リングに視線が集中していたため、その動作を目撃した者はいない。


「クソッ、さすがにしぶといな。こうなったら......ッ!」


淡い光を放った針は、誰の目にも止まることない速さでシバの首元を捉える。


「なんだ? チッ、まぁいい。騎士さんよ、そろそろ限界なんじゃねぇのか!」


「ハァハァ、貴様こそ、手が震えているぞ!」


そんなはずないとシバは自分の手を見ると、確かに震えていた。

レインの毒針のせいである。

即効性は抜群だが大した威力のない麻痺毒、レインがとある裏ルートで仕入れた一品だ。


「けっ! これはさっき飲んだ酒のせいだよ」


力は入る。なら前線を生きるシバにとって震え程度気にする程でもない。


「隙ありぃ!」


ほんとに隙だったのかどうかはさておき、シバの正確だった斬撃が痺れのせいで若干ずれ、それが奇跡的にも盾を滑り、騎士の腹を突いた。



「勝者、シバ!」


ウェラミンのもう一人の護衛が勝者を称える。


鎧を貫通することは無かったため命に別状はないが、気絶した騎士はムーラオ家の侍女によって運ばれていった。


そして、リングの観客はシバの勝利に興奮する。シバを称賛する声はグランホール家の名誉と直結する。


ムーラン達にとっては、あまり歓迎できない展開であった。



 毒針を仕込んだレインは、まさかこんな結果になるとは思わず冷や汗を流す。

どうにか挽回しなくてはならない。そう思うと自然とムーランの手を握っていた。


「ムーラン様、次は私に戦わせてください!」


冷静には予定通りだと自らに言い聞かせ、自らリングに上がることを望んだ。


ムーランとて現状を打開する必要があることは分かっている。しかし、大切なレインに危険に晒すなど親として許せるはずがなかった。

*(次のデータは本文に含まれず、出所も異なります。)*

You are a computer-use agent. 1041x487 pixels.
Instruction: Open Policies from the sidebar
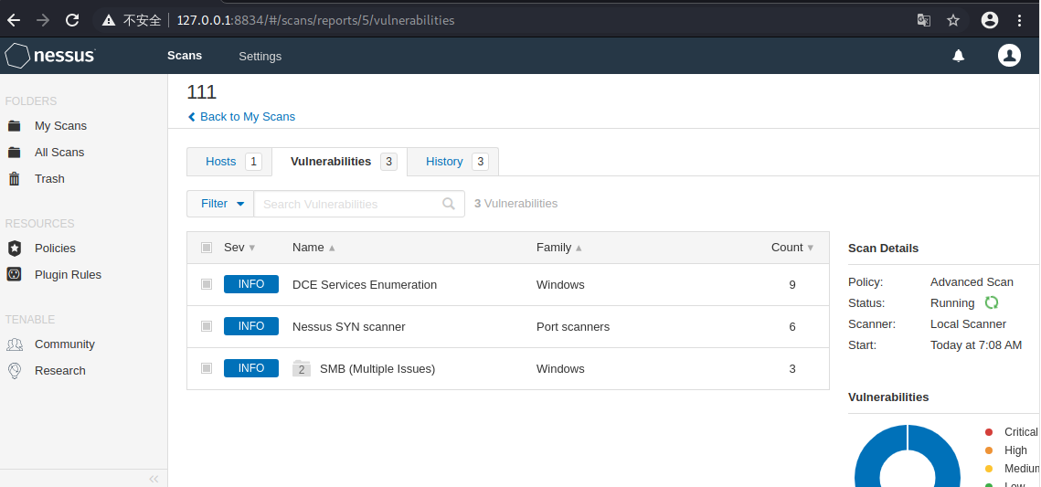click(55, 249)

彼女が子供達と訓練のようなことをしているところを見たことがある。しかしその実力は知らない。


「兄上......私からもお願いします!」


レインの眼差しとマーゼルの涙が、彼の決意を固めさせる。


「レイン、大丈夫なのかい? 相手は王国騎士を破る猛者だ」


「はい。必ずやムーラン様に勝利を捧げます、ひひひ」


レインはムーランの手をギュッっと握り、怪しい笑みを浮かべた。


そんな彼女に不安を抱きつつも、ムーランは貴族達に囲まれたウェラミンを挑発した。


「ウェラミン・グランホール殿、実にお見事でした。しかし、まだ魅せ足りないのではないでしょうか? どうです? 私の娘もかなりの腕前を有しておりますゆえ」


「ほー、も兵士なのですか? 見た目通りの蛮族で安心しましたよ。では我が右腕、ケンがお相手しましょう」


ケンはウェラミンに耳打ちされた後、リングへと上がった。


 先ほどまで愉快に笑っていた貴族達は、ムーランのお気に入りの登場にシーンとしていた。

忌まわしくも手が出せない存在、それがレインだ。

観客は完全にケンの味方であった。しかし、それがどうしたと言わんばかりにレインは不敵に笑う。


「ひひひ、よろしくお願いします」


「はんっ、テメェらのことは殺しなれたもんだぜ」


ケンにとって、この試合は軍事都市モニアと連合国で繰り広げられる戦争の延長線上だった。

どちらも負けられない戦いが始まるのだった。